Lewandowski and Mbappe, these two gigantic talents, focused on the difference between fresh, inventive, daring, creative elite footballers and the entertainment that, alternatively, those tired, resentful, burned-out players might produce in the hellscape of a clutch of international tournaments every single summer.

Of course, their words also resonate with the images, in 2021, of Sergio Aguero coming off the Camp Nou pitch with breathing difficulties and, within weeks, being forced to retire early because of heart problems. Also with the most startling image: of Eriksen on June 12 coming so close to dying on the pitch in Copenhagen whilst Denmark were playing Finland.

“I see things in stark perspective, as to what is important and not important,” Kjaer said recently. “Christian is well, and so I can take things in and enjoy them. And that is also where I find peace — by speaking with Christian, I know he’s OK.

“With respect to football, it’s so crazy that there can be such a contrast between what one could call my wildest year ever and then at the same time have one of my best friends lie ‘dead’ on a football field.”

And while Eriksen has publicly stated he wants to return to action and play at the World Cup, it still shows a worrying trend. Only qualified medics could draw, or eliminate, direct correlation between the current non-stop demands placed on elite players and either of these two events or the sequence of collapsing or breathing-troubled players across Europe in the second half of the year.

There were many. One instance was Manchester United‘s Swedish defender Victor Lindelof. I’m sure you’ll recall — a couple of weeks ago against Norwich City. “Victor had problems to breathe, and his heart rate was higher than normal,” United manager Ralf Rangnick said post-match. “He was a little shocked.”

But however they are diagnosed, all these incidents are stark reminders of something that too many in power in football seem to have forgotten. Footballers are ordinary, breakable, under-pressure human beings. Not robots. Not commodities.

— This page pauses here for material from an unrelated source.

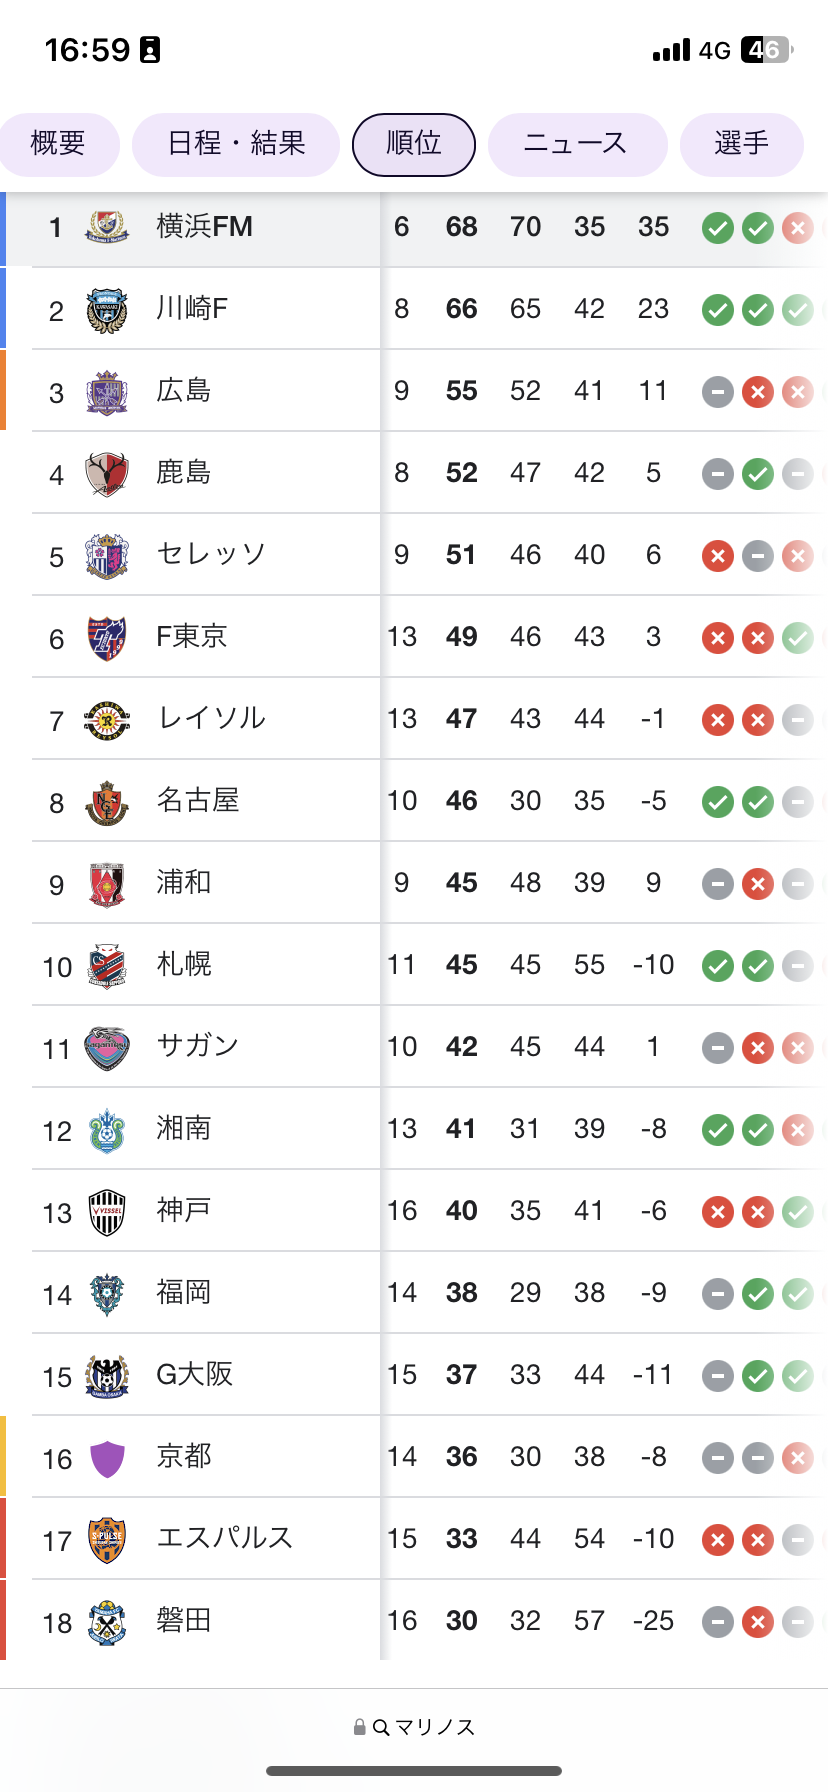The image size is (828, 1792).
Task: Tap the Kashima antlers crest icon
Action: [x=107, y=474]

Right now it feels a little like things are out of control. Against this corporate backdrop of the big power broker trying to completely revolutionise the frequency of international tournaments, there’s an increasing lack of tolerance, lack of human decency about clubs who want fixtures postponed because their staff, playing and technical, has been decimated by the coronavirus. It feels like we are now expecting players, and training staff, to universally and uniformly cope with the physiological and psychological stress of being diagnosed with COVID-19 as if nothing has happened.

Right now the drill seems to be: positive diagnosis, a few working days absent from training, then right back on the production line of gruelling match and travel every three days without even the hint of an impact on their current, medium or long-term well-being. Mentally and physically. And, please, let’s be honest with ourselves. Most of us are far too complicit in what’s going on. If you are fanatical about your team, if you generally live and breathe football … even if you find your life hard, a drudge and watching soccer on TV (or in stadia) is your panacea, it’s quite understandable that a non-stop diet of high-level football is attractive. Perhaps it feels essential.

But all of us — fans, journalists, sponsors, broadcasters — need to become more vocal consumers. It’s time to make it clear to those who run the biggest clubs, those who run FIFA, UEFA and the other confederations, that we support players’ rights not to have to play three games a week for club and country all year round, season after season with the growing trend for two or three weeks off in summer.

Planning for and prioritising the physical and mental well-being of the men and women who entertain us so royally via the beautiful game should be fundamental, and something that fans and the media have both a right and a duty to protest about.

And, over and above that, if we want fresh, dynamic, thrilling, inventive and dramatic viewing when we turn up at football grounds or turn on our television, then more of us should listen to intelligent, cosmopolitan, multilingual high-achievers like Mbappe and Lewandowski when they warn us that they are tiring, overburdened. The first thing to go, if we don’t show more common sense and empathy, is the quality that is on show in the sport we all love so much.